I agree that this is what they were going for. I don’t think they succeeded. Panic attacks are not something that you have for a minute and then get up and walk away from. Robert Downey Jr acted them superbly, no quibbles there, but while the PTSD made complete sense to me, his easy recovery from them made absolutely none. They only debilitated him for seconds at a time.
Doctor Submarine wrote:And I loved Pepper saving Tony at the end. It calls back to her covering him during the attack on his mansion. It gives their relationship a dynamic that no superhero movie (save The Incredibles) has had before.
Maybe, but she wasn’t really in control of those powers. And the feminist in me took mild offence at his later assertion that he “fixed her”. (Yes, I’m aware that I just contradicted myself…)
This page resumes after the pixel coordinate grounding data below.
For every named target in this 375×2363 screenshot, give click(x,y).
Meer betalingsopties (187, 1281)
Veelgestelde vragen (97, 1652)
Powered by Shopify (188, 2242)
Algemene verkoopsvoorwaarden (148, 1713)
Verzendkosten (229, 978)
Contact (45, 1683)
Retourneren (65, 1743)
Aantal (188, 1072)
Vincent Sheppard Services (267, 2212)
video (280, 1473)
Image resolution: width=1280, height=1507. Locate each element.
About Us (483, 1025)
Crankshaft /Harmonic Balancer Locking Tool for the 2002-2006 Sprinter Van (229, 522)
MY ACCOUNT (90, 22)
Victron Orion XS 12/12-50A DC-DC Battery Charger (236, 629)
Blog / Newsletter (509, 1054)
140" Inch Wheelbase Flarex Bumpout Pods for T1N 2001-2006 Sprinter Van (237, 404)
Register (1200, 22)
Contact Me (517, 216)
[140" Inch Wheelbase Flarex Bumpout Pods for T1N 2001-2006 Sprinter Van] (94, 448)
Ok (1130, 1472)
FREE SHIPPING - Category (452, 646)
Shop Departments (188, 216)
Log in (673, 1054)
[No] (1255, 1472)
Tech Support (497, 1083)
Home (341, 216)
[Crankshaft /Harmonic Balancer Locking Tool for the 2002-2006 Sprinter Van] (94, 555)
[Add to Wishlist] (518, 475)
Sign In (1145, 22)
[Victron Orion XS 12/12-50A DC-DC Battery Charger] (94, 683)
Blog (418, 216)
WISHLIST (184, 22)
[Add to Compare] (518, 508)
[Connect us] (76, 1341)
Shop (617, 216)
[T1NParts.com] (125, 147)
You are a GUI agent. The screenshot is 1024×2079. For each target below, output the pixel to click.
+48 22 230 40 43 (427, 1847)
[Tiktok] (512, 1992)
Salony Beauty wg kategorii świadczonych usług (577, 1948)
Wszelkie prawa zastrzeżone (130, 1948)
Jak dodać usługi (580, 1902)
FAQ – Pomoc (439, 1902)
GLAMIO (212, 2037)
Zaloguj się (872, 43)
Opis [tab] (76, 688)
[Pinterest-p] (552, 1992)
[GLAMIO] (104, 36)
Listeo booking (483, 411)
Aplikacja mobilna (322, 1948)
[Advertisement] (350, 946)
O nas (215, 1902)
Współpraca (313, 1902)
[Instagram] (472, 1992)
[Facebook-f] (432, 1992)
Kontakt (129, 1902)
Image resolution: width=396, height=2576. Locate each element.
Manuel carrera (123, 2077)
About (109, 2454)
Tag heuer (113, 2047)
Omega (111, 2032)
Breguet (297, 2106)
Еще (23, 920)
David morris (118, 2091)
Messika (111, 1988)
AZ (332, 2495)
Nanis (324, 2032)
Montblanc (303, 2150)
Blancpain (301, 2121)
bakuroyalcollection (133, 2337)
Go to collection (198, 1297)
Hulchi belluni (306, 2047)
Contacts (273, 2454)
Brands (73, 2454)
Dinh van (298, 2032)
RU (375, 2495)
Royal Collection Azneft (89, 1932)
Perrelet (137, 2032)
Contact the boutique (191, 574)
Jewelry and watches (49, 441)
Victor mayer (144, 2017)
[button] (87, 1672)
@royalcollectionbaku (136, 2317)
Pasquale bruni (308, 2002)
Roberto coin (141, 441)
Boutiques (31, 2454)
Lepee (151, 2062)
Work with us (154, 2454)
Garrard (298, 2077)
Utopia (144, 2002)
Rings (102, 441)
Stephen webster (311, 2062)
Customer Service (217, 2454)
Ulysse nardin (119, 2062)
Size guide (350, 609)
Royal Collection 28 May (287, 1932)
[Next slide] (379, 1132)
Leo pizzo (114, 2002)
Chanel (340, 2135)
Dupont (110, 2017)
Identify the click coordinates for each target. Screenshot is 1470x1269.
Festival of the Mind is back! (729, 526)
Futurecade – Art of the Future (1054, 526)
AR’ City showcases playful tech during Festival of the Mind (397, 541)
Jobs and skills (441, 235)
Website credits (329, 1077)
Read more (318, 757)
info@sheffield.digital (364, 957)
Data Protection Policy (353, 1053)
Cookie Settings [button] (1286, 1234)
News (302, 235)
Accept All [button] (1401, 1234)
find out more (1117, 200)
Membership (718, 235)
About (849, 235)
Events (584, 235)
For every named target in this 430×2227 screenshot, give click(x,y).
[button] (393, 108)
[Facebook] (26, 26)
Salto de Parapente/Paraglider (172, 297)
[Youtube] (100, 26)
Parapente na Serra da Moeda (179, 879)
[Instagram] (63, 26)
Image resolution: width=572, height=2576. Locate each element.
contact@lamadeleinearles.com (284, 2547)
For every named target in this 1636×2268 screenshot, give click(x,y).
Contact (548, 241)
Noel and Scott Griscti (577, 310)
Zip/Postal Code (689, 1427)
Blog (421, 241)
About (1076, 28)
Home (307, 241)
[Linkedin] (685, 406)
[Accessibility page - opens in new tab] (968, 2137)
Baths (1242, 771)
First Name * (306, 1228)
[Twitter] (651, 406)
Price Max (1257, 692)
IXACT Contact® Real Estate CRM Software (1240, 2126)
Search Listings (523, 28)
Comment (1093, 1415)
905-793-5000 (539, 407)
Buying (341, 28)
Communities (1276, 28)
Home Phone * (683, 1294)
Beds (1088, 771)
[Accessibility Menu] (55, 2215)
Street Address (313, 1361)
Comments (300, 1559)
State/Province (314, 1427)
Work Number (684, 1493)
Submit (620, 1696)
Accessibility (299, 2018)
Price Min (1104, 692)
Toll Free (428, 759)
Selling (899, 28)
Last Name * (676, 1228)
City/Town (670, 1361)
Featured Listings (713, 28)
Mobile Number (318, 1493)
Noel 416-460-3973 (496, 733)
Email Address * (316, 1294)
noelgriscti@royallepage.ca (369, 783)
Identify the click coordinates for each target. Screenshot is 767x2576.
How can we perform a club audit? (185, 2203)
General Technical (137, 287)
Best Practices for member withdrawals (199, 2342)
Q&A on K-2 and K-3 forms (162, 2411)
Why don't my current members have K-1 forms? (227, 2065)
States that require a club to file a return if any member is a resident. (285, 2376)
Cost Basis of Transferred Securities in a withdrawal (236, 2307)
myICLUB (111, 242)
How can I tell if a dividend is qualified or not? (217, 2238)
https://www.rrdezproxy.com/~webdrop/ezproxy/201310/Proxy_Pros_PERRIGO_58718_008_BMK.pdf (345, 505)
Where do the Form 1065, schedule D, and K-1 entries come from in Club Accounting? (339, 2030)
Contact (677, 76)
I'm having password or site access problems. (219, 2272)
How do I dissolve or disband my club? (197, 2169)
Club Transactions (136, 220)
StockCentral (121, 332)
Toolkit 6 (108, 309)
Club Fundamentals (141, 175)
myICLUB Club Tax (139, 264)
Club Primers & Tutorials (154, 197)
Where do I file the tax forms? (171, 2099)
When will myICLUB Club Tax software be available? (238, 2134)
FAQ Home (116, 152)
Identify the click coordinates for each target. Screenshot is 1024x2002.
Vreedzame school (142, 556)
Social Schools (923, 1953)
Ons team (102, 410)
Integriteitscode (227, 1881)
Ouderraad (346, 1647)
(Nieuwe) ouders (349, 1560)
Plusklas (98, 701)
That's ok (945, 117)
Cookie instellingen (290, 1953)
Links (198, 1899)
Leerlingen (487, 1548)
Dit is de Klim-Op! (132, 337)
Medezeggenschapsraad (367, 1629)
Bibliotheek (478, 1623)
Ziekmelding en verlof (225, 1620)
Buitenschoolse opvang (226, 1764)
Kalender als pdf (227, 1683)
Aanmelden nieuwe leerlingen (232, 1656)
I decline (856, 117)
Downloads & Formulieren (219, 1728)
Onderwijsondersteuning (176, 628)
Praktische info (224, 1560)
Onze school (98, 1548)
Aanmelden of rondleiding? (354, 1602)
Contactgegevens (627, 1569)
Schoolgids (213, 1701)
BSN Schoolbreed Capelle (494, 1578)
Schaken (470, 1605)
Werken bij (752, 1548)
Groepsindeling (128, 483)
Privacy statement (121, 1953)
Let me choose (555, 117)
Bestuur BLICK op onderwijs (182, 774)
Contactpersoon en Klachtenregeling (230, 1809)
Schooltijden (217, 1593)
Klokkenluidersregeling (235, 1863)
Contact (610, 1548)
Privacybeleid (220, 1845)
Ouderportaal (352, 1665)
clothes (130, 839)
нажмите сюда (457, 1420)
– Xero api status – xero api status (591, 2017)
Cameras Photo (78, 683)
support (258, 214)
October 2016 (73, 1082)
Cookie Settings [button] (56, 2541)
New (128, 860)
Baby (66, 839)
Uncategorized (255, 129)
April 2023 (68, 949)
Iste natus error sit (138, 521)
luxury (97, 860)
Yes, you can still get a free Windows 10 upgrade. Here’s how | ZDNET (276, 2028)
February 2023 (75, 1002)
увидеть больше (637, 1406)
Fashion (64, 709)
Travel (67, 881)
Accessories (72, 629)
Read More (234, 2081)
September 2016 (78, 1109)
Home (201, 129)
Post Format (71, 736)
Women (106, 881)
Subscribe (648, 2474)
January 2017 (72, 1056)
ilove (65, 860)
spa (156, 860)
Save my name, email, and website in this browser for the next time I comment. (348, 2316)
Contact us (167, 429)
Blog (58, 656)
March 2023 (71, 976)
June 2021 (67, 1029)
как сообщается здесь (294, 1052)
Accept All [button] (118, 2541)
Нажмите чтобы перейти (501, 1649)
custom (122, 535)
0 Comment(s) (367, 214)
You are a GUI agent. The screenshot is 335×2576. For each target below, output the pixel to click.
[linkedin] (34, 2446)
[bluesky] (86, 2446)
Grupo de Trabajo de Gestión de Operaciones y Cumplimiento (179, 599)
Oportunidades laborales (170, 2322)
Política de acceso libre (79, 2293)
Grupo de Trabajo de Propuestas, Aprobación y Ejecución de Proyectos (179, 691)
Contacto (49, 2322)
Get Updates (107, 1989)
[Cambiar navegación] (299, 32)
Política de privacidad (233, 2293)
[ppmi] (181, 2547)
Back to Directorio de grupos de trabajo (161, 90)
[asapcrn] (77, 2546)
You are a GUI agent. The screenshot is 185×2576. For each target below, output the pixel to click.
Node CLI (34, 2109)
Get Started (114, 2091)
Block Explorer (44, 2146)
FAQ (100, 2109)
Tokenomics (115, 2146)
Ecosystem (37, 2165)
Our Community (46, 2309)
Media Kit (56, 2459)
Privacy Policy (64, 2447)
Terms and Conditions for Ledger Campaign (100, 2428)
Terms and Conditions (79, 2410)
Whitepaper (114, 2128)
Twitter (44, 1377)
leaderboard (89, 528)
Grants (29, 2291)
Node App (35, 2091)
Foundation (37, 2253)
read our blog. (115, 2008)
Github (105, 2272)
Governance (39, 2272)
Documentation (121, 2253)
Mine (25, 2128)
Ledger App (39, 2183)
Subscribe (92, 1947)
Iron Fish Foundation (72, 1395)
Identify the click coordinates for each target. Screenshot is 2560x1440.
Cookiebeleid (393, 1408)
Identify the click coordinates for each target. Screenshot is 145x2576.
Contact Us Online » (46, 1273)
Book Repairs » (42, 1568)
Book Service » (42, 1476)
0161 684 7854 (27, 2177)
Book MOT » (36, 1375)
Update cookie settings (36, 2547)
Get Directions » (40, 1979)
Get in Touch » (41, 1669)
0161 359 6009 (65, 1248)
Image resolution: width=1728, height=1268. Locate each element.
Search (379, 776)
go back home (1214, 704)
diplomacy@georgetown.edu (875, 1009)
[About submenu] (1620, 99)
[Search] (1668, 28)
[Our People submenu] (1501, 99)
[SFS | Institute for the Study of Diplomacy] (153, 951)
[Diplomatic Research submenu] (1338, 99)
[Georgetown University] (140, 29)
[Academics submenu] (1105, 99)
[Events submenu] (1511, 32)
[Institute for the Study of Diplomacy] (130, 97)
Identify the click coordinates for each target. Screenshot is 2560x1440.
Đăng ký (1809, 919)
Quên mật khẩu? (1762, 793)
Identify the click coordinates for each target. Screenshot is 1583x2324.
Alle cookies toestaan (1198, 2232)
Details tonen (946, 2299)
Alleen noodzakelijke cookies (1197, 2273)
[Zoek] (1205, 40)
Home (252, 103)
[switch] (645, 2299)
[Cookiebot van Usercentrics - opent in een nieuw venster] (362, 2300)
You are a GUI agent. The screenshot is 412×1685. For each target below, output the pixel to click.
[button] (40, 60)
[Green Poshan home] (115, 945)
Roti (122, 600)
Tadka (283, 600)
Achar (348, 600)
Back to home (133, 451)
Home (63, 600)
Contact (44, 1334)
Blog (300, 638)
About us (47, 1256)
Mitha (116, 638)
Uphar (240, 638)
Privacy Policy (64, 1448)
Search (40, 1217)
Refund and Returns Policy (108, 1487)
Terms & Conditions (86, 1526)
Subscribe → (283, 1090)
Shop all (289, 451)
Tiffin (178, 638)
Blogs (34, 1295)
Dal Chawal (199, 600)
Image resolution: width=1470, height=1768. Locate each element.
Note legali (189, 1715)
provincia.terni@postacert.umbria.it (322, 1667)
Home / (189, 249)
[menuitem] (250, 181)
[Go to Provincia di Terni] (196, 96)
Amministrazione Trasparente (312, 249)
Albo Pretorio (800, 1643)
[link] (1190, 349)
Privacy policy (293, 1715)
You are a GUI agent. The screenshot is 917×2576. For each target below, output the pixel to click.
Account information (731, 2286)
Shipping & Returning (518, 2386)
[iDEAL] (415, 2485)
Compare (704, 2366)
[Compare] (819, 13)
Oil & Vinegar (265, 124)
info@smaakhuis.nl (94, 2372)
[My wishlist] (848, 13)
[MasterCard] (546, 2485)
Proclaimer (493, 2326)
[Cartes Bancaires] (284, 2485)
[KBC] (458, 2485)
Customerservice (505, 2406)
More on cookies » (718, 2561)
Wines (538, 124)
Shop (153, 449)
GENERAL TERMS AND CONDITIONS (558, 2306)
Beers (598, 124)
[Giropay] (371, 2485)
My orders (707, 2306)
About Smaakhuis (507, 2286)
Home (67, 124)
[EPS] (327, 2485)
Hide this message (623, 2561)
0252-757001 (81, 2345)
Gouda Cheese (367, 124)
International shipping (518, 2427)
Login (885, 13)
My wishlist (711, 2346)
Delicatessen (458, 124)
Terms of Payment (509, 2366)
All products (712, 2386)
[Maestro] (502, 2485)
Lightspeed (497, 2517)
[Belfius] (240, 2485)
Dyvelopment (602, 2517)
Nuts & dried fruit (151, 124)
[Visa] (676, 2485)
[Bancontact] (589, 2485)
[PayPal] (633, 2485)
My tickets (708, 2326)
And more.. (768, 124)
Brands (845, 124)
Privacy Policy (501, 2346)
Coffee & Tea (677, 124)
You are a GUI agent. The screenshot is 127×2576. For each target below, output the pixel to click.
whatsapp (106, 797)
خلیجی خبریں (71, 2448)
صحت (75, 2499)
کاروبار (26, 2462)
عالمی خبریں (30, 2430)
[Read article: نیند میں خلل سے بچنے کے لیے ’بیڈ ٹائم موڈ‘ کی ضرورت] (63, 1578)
Jimmy B wrote:I totally buy that a traumatised Tony made all those other suits in order to try to get over his ordeal in New York.
I do too, I just think he should’ve only made one, and had an arc as outlined at the start of my post. It was never really made clear that his reason for making other suits was because he didn’t want to be inside the suit anymore (if that’s even the point the movie was trying to make).
fireproof78 wrote:So, I think in 3 (and bear in mind I haven't seen it but have gathered enough from this thread to make a preliminary diagnosis ) he is literally going from dependent on the suit to not needing the suit but still calling himself "Iron Man" because he feels that what makes Iron Man special is himself, not the suit.
In theory yes, that's what they were going for. But the movie fails to make him EARN that. In my opinion.
And before I go, I also want to add that I found all of the scenes with the Mandarin being a scary Middle Eastern terrorist incredibly offensive. Whether or not the Mandarin was a “real” threat or not… The scene in Pakistan when “Iron Patriot” shows up and threatens to shoot a group of men and then gets on his phone and chats to Tony while the Pakistani men just stand there, apparently eavesdropping and laughing at his conversation… NO. Just no. How dare you, movie? And the women working in the factory – “You’re free, if you weren’t before.” SHUT UP MOVIE. I had such MAJOR issues with all of that. The implication that Americans can just fly around the world, spreading their democracy and fixing the world… the arrogance of it all horrified me. Sure, the political allegory in Star Trek: Into Darkness was pretty heavy-handed, but at least it was asking people to look at themselves critically and decide where their morals lie, and what level they are prepared to stoop to in the pursuit of those who threaten them.
(And yes, I’m well aware that I don’t live in a country that has been directly affected by threats of terrorism, and perhaps my opinion would be different if I did, but that doesn’t stop me from having the opinions that I have.)